*What you have to do:*
Your response must consist of the listing below, repeated exactly.

*Material for this task:*
%%

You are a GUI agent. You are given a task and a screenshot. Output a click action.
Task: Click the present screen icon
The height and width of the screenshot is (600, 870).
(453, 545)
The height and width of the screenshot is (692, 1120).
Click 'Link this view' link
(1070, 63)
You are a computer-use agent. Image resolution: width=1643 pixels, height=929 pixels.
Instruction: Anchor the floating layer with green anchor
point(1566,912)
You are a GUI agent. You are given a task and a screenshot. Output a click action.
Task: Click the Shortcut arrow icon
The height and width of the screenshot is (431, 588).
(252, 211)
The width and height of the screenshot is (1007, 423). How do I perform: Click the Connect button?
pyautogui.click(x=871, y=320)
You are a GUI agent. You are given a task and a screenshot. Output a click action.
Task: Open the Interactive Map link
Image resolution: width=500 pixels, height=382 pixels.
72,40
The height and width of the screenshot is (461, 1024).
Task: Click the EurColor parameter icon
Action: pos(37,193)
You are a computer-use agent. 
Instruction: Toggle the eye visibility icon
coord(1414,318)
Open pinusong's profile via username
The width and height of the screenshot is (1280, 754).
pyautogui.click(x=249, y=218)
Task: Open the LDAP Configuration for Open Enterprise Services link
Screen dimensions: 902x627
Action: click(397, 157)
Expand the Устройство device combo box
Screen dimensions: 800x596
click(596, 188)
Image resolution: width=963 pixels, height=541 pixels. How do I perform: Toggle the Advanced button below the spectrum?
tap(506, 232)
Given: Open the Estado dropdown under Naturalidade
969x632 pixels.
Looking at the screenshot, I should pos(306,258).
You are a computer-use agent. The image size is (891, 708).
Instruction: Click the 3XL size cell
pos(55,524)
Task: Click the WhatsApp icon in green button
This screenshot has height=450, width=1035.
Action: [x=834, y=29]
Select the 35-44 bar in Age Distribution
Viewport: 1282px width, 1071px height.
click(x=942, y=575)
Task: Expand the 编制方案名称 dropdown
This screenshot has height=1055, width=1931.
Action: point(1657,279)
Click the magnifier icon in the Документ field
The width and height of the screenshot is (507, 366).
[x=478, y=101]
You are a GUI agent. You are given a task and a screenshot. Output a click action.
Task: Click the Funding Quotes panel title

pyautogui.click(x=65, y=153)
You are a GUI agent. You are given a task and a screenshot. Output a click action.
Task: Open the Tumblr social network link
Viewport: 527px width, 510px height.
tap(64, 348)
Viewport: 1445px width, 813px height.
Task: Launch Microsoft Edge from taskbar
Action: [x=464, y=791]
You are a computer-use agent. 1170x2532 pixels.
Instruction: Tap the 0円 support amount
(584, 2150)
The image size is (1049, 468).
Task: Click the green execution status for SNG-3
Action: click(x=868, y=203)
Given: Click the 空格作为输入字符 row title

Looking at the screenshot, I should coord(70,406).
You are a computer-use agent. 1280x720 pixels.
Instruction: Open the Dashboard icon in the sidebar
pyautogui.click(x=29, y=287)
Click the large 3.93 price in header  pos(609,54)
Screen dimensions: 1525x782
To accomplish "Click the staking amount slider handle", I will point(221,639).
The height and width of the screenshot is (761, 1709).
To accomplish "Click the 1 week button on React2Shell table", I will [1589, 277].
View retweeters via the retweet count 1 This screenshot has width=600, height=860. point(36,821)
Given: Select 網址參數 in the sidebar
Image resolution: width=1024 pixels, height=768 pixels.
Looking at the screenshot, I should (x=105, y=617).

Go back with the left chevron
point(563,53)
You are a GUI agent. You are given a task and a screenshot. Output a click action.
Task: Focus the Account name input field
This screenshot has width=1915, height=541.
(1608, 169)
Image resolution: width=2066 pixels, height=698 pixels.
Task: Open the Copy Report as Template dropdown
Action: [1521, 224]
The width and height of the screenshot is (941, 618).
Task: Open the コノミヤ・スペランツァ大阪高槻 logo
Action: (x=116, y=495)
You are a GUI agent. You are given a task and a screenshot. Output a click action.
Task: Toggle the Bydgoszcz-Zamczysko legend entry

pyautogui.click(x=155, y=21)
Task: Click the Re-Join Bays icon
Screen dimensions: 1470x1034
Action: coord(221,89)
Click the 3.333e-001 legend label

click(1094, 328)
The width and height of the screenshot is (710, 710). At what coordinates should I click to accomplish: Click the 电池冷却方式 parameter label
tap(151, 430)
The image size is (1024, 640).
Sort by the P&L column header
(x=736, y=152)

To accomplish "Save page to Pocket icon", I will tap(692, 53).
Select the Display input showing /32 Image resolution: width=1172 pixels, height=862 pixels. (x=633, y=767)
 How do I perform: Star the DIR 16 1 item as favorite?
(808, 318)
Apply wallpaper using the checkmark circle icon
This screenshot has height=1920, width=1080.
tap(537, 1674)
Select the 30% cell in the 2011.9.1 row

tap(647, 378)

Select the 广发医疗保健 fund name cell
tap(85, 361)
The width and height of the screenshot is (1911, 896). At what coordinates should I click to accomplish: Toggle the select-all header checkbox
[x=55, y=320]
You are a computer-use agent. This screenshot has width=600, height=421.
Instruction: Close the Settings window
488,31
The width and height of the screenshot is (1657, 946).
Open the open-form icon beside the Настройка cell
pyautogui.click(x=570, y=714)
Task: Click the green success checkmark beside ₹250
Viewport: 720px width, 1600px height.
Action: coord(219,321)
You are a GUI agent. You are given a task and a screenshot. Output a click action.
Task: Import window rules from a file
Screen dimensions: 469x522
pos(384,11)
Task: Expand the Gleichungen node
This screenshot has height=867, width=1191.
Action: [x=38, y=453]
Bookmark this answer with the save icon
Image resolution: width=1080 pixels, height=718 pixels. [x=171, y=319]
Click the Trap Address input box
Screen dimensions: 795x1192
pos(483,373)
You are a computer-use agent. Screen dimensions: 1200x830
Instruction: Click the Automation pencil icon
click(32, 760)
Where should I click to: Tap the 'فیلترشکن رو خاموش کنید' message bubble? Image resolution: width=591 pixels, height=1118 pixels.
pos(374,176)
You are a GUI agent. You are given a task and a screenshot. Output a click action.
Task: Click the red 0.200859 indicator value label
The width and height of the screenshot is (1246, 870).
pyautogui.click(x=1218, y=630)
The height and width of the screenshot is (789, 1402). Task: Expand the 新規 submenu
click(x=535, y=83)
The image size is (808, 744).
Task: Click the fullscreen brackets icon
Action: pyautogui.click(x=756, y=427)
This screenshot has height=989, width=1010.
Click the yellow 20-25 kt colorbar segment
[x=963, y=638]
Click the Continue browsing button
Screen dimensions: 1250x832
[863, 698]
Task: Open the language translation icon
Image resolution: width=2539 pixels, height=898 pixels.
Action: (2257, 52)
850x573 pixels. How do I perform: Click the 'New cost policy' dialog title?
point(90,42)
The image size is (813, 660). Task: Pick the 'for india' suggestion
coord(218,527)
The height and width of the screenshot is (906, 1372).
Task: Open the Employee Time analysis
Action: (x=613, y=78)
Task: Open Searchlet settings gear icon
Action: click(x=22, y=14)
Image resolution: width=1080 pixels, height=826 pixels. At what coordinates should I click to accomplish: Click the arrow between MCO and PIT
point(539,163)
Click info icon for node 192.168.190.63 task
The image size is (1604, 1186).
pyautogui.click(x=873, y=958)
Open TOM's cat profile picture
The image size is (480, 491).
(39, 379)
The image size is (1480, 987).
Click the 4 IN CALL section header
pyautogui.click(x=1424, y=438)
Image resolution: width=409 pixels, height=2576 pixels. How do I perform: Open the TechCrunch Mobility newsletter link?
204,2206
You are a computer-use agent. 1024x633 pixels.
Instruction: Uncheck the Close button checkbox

%%

*Answer for the task:*
You are a GUI agent. You are given a task and a screenshot. Output a click action.
Task: Click the present screen icon
The height and width of the screenshot is (600, 870).
(453, 545)
The height and width of the screenshot is (692, 1120).
Click 'Link this view' link
(1070, 63)
You are a computer-use agent. Image resolution: width=1643 pixels, height=929 pixels.
Instruction: Anchor the floating layer with green anchor
point(1566,912)
You are a GUI agent. You are given a task and a screenshot. Output a click action.
Task: Click the Shortcut arrow icon
The height and width of the screenshot is (431, 588).
(252, 211)
The width and height of the screenshot is (1007, 423). How do I perform: Click the Connect button?
pyautogui.click(x=871, y=320)
You are a GUI agent. You are given a task and a screenshot. Output a click action.
Task: Open the Interactive Map link
Image resolution: width=500 pixels, height=382 pixels.
72,40
The height and width of the screenshot is (461, 1024).
Task: Click the EurColor parameter icon
Action: pos(37,193)
You are a computer-use agent. 
Instruction: Toggle the eye visibility icon
coord(1414,318)
Open pinusong's profile via username
The width and height of the screenshot is (1280, 754).
pyautogui.click(x=249, y=218)
Task: Open the LDAP Configuration for Open Enterprise Services link
Screen dimensions: 902x627
Action: click(397, 157)
Expand the Устройство device combo box
Screen dimensions: 800x596
click(596, 188)
Image resolution: width=963 pixels, height=541 pixels. How do I perform: Toggle the Advanced button below the spectrum?
tap(506, 232)
Given: Open the Estado dropdown under Naturalidade
969x632 pixels.
Looking at the screenshot, I should pos(306,258).
You are a computer-use agent. The image size is (891, 708).
Instruction: Click the 3XL size cell
pos(55,524)
Task: Click the WhatsApp icon in green button
This screenshot has height=450, width=1035.
Action: [x=834, y=29]
Select the 35-44 bar in Age Distribution
Viewport: 1282px width, 1071px height.
click(x=942, y=575)
Task: Expand the 编制方案名称 dropdown
This screenshot has height=1055, width=1931.
Action: point(1657,279)
Click the magnifier icon in the Документ field
The width and height of the screenshot is (507, 366).
[x=478, y=101]
You are a GUI agent. You are given a task and a screenshot. Output a click action.
Task: Click the Funding Quotes panel title

pyautogui.click(x=65, y=153)
You are a GUI agent. You are given a task and a screenshot. Output a click action.
Task: Open the Tumblr social network link
Viewport: 527px width, 510px height.
tap(64, 348)
Viewport: 1445px width, 813px height.
Task: Launch Microsoft Edge from taskbar
Action: [x=464, y=791]
You are a computer-use agent. 1170x2532 pixels.
Instruction: Tap the 0円 support amount
(584, 2150)
The image size is (1049, 468).
Task: Click the green execution status for SNG-3
Action: click(x=868, y=203)
Given: Click the 空格作为输入字符 row title

Looking at the screenshot, I should coord(70,406).
You are a computer-use agent. 1280x720 pixels.
Instruction: Open the Dashboard icon in the sidebar
pyautogui.click(x=29, y=287)
Click the large 3.93 price in header  pos(609,54)
Screen dimensions: 1525x782
To accomplish "Click the staking amount slider handle", I will point(221,639).
The height and width of the screenshot is (761, 1709).
To accomplish "Click the 1 week button on React2Shell table", I will [1589, 277].
View retweeters via the retweet count 1 This screenshot has width=600, height=860. point(36,821)
Given: Select 網址參數 in the sidebar
Image resolution: width=1024 pixels, height=768 pixels.
Looking at the screenshot, I should (x=105, y=617).

Go back with the left chevron
point(563,53)
You are a GUI agent. You are given a task and a screenshot. Output a click action.
Task: Focus the Account name input field
This screenshot has width=1915, height=541.
(1608, 169)
Image resolution: width=2066 pixels, height=698 pixels.
Task: Open the Copy Report as Template dropdown
Action: [1521, 224]
The width and height of the screenshot is (941, 618).
Task: Open the コノミヤ・スペランツァ大阪高槻 logo
Action: (x=116, y=495)
You are a GUI agent. You are given a task and a screenshot. Output a click action.
Task: Toggle the Bydgoszcz-Zamczysko legend entry

pyautogui.click(x=155, y=21)
Task: Click the Re-Join Bays icon
Screen dimensions: 1470x1034
Action: coord(221,89)
Click the 3.333e-001 legend label

click(1094, 328)
The width and height of the screenshot is (710, 710). At what coordinates should I click to accomplish: Click the 电池冷却方式 parameter label
tap(151, 430)
The image size is (1024, 640).
Sort by the P&L column header
(x=736, y=152)

To accomplish "Save page to Pocket icon", I will tap(692, 53).
Select the Display input showing /32 Image resolution: width=1172 pixels, height=862 pixels. (x=633, y=767)
 How do I perform: Star the DIR 16 1 item as favorite?
(808, 318)
Apply wallpaper using the checkmark circle icon
This screenshot has height=1920, width=1080.
tap(537, 1674)
Select the 30% cell in the 2011.9.1 row

tap(647, 378)

Select the 广发医疗保健 fund name cell
tap(85, 361)
The width and height of the screenshot is (1911, 896). At what coordinates should I click to accomplish: Toggle the select-all header checkbox
[x=55, y=320]
You are a computer-use agent. This screenshot has width=600, height=421.
Instruction: Close the Settings window
488,31
The width and height of the screenshot is (1657, 946).
Open the open-form icon beside the Настройка cell
pyautogui.click(x=570, y=714)
Task: Click the green success checkmark beside ₹250
Viewport: 720px width, 1600px height.
Action: coord(219,321)
You are a GUI agent. You are given a task and a screenshot. Output a click action.
Task: Import window rules from a file
Screen dimensions: 469x522
pos(384,11)
Task: Expand the Gleichungen node
This screenshot has height=867, width=1191.
Action: [x=38, y=453]
Bookmark this answer with the save icon
Image resolution: width=1080 pixels, height=718 pixels. [x=171, y=319]
Click the Trap Address input box
Screen dimensions: 795x1192
pos(483,373)
You are a computer-use agent. Screen dimensions: 1200x830
Instruction: Click the Automation pencil icon
click(32, 760)
Where should I click to: Tap the 'فیلترشکن رو خاموش کنید' message bubble? Image resolution: width=591 pixels, height=1118 pixels.
pos(374,176)
You are a GUI agent. You are given a task and a screenshot. Output a click action.
Task: Click the red 0.200859 indicator value label
The width and height of the screenshot is (1246, 870).
pyautogui.click(x=1218, y=630)
The height and width of the screenshot is (789, 1402). Task: Expand the 新規 submenu
click(x=535, y=83)
The image size is (808, 744).
Task: Click the fullscreen brackets icon
Action: pyautogui.click(x=756, y=427)
This screenshot has height=989, width=1010.
Click the yellow 20-25 kt colorbar segment
[x=963, y=638]
Click the Continue browsing button
Screen dimensions: 1250x832
[863, 698]
Task: Open the language translation icon
Image resolution: width=2539 pixels, height=898 pixels.
Action: (2257, 52)
850x573 pixels. How do I perform: Click the 'New cost policy' dialog title?
point(90,42)
The image size is (813, 660). Task: Pick the 'for india' suggestion
coord(218,527)
The height and width of the screenshot is (906, 1372).
Task: Open the Employee Time analysis
Action: (x=613, y=78)
Task: Open Searchlet settings gear icon
Action: click(x=22, y=14)
Image resolution: width=1080 pixels, height=826 pixels. At what coordinates should I click to accomplish: Click the arrow between MCO and PIT
point(539,163)
Click info icon for node 192.168.190.63 task
The image size is (1604, 1186).
pyautogui.click(x=873, y=958)
Open TOM's cat profile picture
The image size is (480, 491).
(39, 379)
The image size is (1480, 987).
Click the 4 IN CALL section header
pyautogui.click(x=1424, y=438)
Image resolution: width=409 pixels, height=2576 pixels. How do I perform: Open the TechCrunch Mobility newsletter link?
204,2206
You are a computer-use agent. 1024x633 pixels.
Instruction: Uncheck the Close button checkbox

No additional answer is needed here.